* **Enunciados das tarefas**
[1] Com base no texto sobre os ebooks no Brasil, responda:
(a) Por quanto o Kobo touch está saindo na Livraria Cultura?
(b) Segundo o autor, o que faz comprar ebooks no Brasil ainda ser ruim?
(c) Que produto aparece entre parênteses ao lado do nome da Google?
[2] No texto sobre os ebooks no Brasil, a frase iniciada por "A gente tá lidando aqui" põe um produto entre parênteses após o nome de cada empresa. Liste todos esses produtos.
[3] Extraia do texto sobre os ebooks no Brasil o trecho que se inicia com as palavras "Mas comprar ebooks" e se encerra com "títulos oferecidos sim.".

+++ Texto para leitura +++

Se antes era difícil conseguir um Kindle (pedir pros amigos que viajam pra Miami pra não ter que pagar as absurdas taxas de importação), isso hoje já não é problema.
O Kobo touch (que eu acho até mais bonitinho que o Kindle) está saindo a R$299 na Livraria Cultura, enquanto que o Kindle 4 sai por R$209 na Amazon.com.br. Perfeitamente acessível para os brasileiros, do Oiapoque ao Chuí. Tem gente da classe sofrida que gasta isso de cerveja ou assistindo futebol no estádio, em um único final de semana. A tendência é que os preços dos aparatos caiam ainda mais. Além disso, qualquer tablet ou smartphone minimamente decente hoje pode rodar um aplicativo do Kindle ou ler arquivos textuais com facilidade.
Mas comprar ebooks no Brasil ainda é uma grande bosta porque os catálogos das livrarias continuam ruins. O aparato tecnológico de leitura não é problema. Os títulos oferecidos sim.
Minha tese é que, a entrada da Amazon.com.br dificilmente vai resolver em curto prazo o problema dos catálogos de ebooks em português, mas vai ajudar na transição da leitura em papel para o digital.
Gosto muito disso aqui
País com praia abundante, violência urbana epidêmica e fraco hábito de leitura ñ é bom para e-books
— Marcelo Rubens Paiva (@marcelorubens) July 11, 2012
mas seria muito ingênuo achar que os ebooks não vão dar certo no Brasil por um desapego cultural. A gente tá lidando aqui com Amazon (Kindle), Apple (iPad), Google (Android) e afins, que tem mais dinheiro em caixa do que já foi investido em políticas de leitura e biblioteca em toda a história do Brasil. Se a gente enquanto nação não fez a nossa parte, tenho certeza que eles enquanto empresas farão o que lhes é necessário.
Outros factóides ultra relevantes sobre a entrada da Amazon no Brasil estão resumidos nesse post: A Amazon vai comprar a maior rede de livrarias do Brasil?

+++ Dados fornecidos +++

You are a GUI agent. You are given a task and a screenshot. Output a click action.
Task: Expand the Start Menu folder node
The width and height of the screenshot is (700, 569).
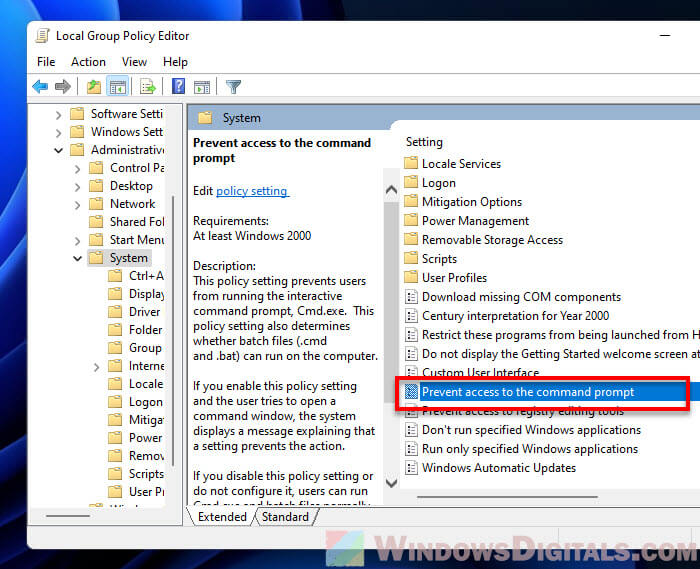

+++

* **Respostas por tarefa**
[1]
(a) R$299.
(b) Os catálogos das livrarias, que continuam ruins.
(c) Android.

[2] Kindle, iPad, Android.

[3]
Mas comprar ebooks no Brasil ainda é uma grande bosta porque os catálogos das livrarias continuam ruins. O aparato tecnológico de leitura não é problema. Os títulos oferecidos sim.